Your assignment:
Restrict the output to the lines below starting at the one that contains "You are a computer-use agent. The height" and ending at the one that contains "Given: Click the Auto Scaling grid icon", and restate them word for word, both ends included.
=== Record excerpts ===
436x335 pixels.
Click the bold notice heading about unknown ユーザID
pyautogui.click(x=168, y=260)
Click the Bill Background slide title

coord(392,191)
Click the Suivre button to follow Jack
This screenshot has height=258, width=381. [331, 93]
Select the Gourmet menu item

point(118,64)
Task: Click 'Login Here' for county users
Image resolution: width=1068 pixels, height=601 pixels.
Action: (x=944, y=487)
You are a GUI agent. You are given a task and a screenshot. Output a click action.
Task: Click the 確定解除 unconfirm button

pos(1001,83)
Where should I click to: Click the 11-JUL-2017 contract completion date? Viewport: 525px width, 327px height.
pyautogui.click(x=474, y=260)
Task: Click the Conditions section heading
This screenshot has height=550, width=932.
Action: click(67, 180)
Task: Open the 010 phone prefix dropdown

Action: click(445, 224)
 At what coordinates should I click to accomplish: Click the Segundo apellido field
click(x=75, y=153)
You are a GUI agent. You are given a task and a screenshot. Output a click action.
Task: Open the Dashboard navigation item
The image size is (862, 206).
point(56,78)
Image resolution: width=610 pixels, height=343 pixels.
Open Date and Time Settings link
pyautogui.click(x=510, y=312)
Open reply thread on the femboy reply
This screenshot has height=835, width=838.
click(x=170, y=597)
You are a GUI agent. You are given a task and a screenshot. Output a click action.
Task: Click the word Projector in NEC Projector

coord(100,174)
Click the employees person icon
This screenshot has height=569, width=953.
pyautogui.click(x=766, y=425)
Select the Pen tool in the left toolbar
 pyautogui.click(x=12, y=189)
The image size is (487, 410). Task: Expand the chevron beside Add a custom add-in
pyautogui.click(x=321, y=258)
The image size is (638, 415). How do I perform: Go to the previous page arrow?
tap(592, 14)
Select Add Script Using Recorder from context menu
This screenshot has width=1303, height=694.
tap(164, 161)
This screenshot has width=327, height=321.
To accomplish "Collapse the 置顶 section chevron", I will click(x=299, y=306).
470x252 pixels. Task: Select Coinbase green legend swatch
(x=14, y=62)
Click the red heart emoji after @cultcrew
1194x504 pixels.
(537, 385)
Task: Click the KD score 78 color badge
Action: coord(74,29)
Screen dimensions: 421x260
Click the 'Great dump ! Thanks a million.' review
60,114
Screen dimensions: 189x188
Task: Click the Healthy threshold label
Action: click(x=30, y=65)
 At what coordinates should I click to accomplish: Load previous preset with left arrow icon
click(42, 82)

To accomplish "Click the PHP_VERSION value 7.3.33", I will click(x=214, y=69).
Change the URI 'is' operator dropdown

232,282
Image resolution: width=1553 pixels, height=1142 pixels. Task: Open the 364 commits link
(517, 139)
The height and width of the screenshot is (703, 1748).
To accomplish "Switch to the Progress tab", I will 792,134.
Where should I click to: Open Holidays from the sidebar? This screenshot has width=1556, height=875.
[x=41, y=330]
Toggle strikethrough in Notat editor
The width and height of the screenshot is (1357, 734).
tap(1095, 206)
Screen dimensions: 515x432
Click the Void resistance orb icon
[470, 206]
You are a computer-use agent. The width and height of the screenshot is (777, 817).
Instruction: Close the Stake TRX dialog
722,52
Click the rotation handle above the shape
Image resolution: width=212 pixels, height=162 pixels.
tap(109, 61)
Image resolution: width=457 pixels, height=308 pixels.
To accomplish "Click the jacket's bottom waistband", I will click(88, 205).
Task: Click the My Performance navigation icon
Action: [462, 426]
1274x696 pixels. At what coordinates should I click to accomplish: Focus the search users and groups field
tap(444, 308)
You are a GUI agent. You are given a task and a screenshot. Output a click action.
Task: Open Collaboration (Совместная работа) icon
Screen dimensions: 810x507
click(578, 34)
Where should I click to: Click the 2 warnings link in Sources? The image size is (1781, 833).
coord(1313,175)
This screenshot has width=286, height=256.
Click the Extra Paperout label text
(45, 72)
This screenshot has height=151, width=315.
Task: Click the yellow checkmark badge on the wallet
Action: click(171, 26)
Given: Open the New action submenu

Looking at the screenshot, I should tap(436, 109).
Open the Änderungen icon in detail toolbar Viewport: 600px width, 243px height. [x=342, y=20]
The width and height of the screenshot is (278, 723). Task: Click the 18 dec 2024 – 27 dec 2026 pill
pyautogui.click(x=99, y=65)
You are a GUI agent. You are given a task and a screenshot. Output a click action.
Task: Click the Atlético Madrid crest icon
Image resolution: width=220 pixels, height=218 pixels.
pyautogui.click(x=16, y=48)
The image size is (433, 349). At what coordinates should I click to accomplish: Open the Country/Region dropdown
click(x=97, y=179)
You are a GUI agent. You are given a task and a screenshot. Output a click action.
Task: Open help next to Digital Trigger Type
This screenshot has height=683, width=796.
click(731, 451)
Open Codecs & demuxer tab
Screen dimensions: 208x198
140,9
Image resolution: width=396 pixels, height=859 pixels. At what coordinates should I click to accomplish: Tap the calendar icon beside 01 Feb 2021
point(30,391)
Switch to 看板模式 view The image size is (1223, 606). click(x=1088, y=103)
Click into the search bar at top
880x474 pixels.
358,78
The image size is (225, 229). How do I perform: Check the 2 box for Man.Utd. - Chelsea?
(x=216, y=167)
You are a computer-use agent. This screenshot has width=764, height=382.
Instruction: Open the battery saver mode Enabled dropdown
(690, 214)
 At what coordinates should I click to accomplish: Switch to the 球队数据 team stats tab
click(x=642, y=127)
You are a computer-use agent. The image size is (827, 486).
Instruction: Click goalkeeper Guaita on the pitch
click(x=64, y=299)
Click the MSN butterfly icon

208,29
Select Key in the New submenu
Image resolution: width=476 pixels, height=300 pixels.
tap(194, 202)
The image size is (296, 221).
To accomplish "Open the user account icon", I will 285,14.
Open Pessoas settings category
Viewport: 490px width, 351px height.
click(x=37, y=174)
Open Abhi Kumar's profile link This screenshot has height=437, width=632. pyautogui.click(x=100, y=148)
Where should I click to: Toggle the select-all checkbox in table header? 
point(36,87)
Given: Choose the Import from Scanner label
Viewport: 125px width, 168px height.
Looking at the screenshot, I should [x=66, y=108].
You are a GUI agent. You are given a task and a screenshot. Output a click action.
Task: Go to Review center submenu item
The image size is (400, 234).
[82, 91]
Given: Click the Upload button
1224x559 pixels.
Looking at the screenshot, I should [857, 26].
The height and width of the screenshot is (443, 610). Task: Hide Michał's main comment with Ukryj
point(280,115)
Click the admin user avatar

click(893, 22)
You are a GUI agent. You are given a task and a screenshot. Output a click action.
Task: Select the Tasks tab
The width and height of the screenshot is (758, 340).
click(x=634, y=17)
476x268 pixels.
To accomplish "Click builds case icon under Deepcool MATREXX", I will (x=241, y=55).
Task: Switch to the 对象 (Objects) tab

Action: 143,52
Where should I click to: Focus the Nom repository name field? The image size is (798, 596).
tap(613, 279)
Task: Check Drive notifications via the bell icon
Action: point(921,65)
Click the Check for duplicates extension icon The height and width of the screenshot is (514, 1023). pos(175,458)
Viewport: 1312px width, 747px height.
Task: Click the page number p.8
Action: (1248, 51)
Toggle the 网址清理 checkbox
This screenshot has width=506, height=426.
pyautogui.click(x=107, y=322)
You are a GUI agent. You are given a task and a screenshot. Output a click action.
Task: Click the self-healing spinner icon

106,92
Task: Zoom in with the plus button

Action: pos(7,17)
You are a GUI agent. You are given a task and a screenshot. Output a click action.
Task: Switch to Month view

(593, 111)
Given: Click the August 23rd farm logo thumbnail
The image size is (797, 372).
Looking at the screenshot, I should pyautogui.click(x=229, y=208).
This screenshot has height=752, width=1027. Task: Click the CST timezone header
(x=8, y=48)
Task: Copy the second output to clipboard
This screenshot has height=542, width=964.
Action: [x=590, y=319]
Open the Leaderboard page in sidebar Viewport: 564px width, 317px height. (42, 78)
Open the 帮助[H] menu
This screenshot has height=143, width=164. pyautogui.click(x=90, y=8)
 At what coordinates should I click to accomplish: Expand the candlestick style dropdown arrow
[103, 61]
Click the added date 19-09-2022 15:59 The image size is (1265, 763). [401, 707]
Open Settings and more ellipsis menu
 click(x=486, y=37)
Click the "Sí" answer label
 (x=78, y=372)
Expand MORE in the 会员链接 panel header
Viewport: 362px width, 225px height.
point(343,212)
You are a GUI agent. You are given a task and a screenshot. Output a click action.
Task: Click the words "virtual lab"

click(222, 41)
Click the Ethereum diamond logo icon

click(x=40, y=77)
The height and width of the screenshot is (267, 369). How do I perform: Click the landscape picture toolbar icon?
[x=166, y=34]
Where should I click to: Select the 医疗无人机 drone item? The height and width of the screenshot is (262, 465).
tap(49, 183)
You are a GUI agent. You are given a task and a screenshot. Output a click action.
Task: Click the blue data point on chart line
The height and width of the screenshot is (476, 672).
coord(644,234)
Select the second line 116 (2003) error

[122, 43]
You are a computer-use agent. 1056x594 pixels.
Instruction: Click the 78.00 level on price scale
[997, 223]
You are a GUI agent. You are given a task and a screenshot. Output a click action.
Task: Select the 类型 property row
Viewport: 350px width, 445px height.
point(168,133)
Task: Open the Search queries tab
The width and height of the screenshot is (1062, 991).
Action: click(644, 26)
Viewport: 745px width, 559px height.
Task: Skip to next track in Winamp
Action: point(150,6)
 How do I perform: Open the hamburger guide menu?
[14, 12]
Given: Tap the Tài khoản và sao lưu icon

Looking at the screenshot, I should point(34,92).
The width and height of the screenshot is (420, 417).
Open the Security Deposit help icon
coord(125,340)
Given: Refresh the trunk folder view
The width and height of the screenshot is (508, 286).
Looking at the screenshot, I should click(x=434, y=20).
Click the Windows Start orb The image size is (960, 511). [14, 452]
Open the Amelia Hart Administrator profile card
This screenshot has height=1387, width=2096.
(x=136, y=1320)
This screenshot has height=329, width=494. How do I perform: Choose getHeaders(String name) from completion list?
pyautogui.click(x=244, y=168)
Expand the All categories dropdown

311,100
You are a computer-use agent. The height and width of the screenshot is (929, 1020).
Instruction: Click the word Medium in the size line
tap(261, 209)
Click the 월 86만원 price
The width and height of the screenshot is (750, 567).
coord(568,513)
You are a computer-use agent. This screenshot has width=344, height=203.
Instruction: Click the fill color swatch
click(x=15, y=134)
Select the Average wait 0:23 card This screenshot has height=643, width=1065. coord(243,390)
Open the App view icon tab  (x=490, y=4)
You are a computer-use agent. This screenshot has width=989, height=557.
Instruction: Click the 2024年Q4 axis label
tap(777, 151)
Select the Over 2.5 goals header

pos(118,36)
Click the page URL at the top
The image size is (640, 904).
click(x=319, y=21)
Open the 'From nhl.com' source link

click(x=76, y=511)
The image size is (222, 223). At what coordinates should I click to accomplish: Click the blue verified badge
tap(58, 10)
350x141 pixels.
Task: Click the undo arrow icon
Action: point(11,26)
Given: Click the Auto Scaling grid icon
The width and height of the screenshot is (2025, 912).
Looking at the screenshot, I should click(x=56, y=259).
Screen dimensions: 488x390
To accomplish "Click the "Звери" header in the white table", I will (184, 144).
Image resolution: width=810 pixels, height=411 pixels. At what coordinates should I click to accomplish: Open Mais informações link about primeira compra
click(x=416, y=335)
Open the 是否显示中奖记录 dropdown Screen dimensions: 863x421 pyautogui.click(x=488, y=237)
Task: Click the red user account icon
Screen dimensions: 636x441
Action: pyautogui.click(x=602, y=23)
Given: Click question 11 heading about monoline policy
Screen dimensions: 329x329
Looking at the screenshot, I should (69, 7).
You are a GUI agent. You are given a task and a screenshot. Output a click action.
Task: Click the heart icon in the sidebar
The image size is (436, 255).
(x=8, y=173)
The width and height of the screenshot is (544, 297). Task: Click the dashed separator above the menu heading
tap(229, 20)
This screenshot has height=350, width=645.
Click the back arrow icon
===
Answer area:
You are a computer-use agent. The height and width of the screenshot is (929, 1020).
Instruction: Click the word Medium in the size line
tap(261, 209)
Click the 월 86만원 price
The width and height of the screenshot is (750, 567).
coord(568,513)
You are a computer-use agent. This screenshot has width=344, height=203.
Instruction: Click the fill color swatch
click(x=15, y=134)
Select the Average wait 0:23 card This screenshot has height=643, width=1065. coord(243,390)
Open the App view icon tab  (x=490, y=4)
You are a computer-use agent. This screenshot has width=989, height=557.
Instruction: Click the 2024年Q4 axis label
tap(777, 151)
Select the Over 2.5 goals header

pos(118,36)
Click the page URL at the top
The image size is (640, 904).
click(x=319, y=21)
Open the 'From nhl.com' source link

click(x=76, y=511)
The image size is (222, 223). At what coordinates should I click to accomplish: Click the blue verified badge
tap(58, 10)
350x141 pixels.
Task: Click the undo arrow icon
Action: point(11,26)
Given: Click the Auto Scaling grid icon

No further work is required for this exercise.